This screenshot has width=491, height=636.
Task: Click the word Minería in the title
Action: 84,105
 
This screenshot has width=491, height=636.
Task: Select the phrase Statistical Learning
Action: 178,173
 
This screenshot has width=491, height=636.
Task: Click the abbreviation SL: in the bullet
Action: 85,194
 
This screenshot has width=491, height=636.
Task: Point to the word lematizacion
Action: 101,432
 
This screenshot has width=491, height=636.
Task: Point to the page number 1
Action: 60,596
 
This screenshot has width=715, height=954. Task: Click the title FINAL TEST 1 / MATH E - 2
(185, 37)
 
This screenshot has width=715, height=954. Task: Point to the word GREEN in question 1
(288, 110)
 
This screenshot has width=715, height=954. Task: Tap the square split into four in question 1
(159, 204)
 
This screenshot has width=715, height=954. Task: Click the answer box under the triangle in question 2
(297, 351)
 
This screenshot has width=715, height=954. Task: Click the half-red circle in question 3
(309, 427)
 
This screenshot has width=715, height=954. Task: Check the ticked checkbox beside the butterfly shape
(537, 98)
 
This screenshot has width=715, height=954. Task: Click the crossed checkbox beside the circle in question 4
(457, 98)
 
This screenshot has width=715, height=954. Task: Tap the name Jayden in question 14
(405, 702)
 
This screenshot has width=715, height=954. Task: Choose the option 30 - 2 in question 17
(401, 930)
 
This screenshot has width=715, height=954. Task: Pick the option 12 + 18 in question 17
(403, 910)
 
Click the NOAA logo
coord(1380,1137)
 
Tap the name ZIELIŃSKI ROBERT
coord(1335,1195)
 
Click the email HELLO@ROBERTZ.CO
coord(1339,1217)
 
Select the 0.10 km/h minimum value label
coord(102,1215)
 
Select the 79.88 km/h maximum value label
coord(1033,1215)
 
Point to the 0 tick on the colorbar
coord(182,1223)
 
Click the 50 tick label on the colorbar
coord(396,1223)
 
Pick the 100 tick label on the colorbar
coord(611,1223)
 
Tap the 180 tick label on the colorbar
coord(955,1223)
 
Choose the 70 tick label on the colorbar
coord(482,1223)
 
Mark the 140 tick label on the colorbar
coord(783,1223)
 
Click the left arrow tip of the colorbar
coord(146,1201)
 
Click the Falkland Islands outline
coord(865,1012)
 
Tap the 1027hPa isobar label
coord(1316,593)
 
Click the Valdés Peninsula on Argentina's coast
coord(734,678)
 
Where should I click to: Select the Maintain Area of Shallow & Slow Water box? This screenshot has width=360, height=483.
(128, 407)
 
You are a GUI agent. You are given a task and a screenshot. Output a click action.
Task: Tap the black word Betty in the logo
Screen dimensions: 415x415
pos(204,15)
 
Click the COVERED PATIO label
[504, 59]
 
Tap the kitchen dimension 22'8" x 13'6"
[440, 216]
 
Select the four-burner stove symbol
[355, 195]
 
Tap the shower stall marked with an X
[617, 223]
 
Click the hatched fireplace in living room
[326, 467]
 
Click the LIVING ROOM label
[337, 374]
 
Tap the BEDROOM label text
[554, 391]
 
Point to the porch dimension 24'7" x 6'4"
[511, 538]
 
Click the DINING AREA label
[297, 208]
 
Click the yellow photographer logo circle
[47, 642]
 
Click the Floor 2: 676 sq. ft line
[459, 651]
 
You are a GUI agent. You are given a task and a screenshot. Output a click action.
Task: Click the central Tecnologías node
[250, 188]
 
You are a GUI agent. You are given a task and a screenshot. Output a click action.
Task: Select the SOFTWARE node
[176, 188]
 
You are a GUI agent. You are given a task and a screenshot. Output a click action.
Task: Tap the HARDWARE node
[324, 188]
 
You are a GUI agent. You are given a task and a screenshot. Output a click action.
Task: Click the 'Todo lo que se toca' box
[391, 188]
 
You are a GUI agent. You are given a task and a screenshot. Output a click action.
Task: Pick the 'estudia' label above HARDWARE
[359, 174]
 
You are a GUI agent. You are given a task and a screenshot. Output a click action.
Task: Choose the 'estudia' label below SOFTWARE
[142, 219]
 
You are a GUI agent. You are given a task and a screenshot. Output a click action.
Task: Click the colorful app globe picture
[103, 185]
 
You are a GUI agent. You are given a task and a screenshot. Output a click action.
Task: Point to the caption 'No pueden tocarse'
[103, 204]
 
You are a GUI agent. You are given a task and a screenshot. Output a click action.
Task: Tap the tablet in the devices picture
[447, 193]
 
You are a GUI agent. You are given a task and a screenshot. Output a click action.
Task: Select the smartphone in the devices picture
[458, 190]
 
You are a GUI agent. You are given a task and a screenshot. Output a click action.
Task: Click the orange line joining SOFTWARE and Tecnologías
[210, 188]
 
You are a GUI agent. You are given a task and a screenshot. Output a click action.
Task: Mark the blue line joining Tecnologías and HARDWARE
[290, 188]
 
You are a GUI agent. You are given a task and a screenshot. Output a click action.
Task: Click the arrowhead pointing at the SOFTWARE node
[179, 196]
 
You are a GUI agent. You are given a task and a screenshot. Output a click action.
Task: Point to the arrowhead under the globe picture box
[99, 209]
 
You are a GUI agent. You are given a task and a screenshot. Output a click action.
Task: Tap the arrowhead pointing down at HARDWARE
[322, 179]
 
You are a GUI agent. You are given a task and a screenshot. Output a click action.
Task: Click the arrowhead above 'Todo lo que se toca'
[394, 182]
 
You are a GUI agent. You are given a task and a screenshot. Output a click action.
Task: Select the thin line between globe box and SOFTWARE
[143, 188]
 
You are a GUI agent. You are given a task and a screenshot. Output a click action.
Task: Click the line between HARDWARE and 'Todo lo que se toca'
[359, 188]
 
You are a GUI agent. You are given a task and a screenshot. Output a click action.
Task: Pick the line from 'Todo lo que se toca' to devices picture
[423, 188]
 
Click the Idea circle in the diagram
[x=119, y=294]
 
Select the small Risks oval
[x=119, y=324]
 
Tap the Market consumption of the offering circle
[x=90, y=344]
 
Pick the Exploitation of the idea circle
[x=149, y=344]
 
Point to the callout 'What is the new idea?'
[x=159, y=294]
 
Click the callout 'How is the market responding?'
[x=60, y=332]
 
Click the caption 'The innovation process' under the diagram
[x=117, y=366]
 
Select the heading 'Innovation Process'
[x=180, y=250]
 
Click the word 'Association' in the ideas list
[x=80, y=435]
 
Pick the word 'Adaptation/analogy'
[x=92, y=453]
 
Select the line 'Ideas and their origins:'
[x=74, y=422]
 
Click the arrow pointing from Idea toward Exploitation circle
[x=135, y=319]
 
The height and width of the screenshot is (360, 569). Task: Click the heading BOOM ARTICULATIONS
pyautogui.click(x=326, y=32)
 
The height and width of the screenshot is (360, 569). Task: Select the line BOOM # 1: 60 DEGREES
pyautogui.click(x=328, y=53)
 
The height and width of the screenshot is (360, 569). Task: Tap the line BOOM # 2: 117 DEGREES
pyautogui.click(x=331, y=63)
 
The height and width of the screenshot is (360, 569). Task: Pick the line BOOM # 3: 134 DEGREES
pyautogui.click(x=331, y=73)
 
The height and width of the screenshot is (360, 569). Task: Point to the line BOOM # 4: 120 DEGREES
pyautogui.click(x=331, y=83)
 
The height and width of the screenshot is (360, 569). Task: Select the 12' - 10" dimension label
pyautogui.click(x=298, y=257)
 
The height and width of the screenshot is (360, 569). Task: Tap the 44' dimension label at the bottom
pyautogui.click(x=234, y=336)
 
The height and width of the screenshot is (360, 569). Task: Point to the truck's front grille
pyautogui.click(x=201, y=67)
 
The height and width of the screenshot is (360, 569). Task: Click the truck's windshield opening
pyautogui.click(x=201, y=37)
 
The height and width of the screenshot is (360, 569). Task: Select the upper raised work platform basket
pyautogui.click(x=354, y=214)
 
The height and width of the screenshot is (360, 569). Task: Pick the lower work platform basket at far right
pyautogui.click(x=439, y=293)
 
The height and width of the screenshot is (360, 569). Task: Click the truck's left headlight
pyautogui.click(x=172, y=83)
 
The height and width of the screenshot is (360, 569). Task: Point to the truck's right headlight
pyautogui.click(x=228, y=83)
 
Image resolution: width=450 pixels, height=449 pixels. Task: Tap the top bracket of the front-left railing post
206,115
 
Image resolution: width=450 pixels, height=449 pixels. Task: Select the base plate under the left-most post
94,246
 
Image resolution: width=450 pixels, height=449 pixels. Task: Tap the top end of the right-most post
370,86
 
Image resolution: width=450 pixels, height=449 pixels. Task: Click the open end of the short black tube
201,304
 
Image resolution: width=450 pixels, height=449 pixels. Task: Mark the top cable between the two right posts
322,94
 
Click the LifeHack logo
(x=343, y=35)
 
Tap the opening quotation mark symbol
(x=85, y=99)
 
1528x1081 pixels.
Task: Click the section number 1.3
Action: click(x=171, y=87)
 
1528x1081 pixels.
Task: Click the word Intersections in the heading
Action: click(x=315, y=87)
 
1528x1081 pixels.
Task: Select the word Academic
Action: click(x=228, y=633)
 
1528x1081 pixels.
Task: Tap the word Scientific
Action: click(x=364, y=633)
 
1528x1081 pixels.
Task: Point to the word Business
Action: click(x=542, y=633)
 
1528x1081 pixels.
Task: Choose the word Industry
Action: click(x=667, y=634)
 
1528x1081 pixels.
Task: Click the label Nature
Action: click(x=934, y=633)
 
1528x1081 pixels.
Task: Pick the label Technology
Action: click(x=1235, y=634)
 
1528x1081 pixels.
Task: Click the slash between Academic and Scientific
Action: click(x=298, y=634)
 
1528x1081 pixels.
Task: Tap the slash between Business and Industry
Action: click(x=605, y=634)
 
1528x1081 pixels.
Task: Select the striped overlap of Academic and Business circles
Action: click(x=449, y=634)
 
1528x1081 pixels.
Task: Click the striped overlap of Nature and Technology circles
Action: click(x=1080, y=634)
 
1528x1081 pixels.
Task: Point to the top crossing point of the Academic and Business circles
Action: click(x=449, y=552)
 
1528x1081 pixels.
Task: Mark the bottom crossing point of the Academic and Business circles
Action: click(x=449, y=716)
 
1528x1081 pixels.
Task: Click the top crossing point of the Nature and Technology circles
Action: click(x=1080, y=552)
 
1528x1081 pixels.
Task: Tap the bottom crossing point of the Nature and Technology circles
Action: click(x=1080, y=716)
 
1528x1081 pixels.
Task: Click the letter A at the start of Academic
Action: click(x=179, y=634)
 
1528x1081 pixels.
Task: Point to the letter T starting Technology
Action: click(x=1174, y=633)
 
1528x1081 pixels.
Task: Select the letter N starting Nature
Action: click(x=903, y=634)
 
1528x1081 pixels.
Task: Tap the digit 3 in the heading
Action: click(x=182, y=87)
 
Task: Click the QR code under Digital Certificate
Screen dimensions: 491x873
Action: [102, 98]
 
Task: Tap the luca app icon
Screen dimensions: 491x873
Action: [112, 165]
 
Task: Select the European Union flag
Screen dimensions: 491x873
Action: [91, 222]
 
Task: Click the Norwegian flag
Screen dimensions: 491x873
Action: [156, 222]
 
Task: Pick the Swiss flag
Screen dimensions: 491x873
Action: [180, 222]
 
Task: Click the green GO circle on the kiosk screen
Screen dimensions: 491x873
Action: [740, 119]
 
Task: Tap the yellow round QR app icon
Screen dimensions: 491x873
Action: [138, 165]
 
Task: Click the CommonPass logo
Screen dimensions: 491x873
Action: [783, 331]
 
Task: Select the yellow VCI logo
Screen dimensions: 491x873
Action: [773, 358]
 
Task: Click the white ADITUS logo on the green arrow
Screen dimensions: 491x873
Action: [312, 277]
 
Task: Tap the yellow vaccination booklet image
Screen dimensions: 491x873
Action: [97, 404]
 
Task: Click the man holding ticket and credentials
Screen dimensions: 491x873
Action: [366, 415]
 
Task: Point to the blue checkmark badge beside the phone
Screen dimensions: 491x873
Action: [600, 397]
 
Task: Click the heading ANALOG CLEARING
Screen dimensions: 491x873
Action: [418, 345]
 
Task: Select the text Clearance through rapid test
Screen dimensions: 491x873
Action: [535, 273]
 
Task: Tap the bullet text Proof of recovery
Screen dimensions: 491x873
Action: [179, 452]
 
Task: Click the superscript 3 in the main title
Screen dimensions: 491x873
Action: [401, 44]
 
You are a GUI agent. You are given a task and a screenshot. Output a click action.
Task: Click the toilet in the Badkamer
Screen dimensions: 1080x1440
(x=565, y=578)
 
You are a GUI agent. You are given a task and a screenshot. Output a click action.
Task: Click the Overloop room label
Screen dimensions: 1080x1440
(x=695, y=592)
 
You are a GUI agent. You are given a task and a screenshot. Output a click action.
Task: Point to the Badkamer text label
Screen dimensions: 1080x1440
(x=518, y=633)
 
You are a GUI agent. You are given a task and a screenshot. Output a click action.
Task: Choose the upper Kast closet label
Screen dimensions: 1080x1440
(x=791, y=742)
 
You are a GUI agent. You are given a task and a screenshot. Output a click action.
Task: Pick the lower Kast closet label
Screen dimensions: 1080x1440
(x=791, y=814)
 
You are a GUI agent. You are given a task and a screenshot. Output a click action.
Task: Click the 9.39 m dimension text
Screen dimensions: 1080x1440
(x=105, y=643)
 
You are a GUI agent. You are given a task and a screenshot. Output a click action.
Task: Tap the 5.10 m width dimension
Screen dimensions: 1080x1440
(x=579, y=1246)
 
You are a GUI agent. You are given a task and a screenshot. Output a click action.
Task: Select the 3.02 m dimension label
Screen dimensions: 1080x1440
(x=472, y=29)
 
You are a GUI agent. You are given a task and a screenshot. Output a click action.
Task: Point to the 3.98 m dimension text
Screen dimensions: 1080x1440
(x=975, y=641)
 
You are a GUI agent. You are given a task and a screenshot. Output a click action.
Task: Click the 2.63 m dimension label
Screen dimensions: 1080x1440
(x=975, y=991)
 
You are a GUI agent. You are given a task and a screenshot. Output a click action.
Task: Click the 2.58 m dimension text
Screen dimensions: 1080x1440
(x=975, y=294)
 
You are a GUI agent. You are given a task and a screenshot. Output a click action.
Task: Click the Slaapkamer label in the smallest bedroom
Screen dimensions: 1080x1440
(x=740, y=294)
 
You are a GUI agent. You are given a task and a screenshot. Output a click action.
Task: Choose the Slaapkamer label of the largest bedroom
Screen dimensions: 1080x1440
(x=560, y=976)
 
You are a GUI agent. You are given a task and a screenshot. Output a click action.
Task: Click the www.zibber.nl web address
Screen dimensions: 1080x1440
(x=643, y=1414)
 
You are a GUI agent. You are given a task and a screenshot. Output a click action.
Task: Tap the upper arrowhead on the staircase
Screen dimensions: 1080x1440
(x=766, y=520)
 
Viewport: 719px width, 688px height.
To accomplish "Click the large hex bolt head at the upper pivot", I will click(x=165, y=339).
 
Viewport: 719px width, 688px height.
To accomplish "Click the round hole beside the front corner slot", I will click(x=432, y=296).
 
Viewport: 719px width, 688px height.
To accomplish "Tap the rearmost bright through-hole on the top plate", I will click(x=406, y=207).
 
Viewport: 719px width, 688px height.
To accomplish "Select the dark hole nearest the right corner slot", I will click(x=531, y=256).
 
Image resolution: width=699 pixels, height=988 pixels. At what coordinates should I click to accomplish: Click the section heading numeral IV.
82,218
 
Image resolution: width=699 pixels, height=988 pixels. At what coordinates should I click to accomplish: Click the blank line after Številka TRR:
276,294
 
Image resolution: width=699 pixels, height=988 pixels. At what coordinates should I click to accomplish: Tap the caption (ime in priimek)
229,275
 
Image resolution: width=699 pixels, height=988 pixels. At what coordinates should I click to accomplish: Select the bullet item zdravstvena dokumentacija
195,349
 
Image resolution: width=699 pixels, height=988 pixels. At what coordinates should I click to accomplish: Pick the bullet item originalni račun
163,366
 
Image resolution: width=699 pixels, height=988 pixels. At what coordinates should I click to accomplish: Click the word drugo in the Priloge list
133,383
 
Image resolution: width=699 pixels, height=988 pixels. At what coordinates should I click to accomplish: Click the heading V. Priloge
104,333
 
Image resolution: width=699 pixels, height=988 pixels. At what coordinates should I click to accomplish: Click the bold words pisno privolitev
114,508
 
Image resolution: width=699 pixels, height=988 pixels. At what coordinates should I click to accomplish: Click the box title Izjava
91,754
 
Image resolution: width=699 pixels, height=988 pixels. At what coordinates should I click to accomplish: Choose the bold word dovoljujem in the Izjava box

· · · · ·

### TASK BRIEF
Reproduce the data verbatim, beginning at its first line and stopping after the line that contains "Action: 178,173".

### OUTPUT BELOW
This screenshot has width=491, height=636.
Task: Click the word Minería in the title
Action: 84,105
 
This screenshot has width=491, height=636.
Task: Select the phrase Statistical Learning
Action: 178,173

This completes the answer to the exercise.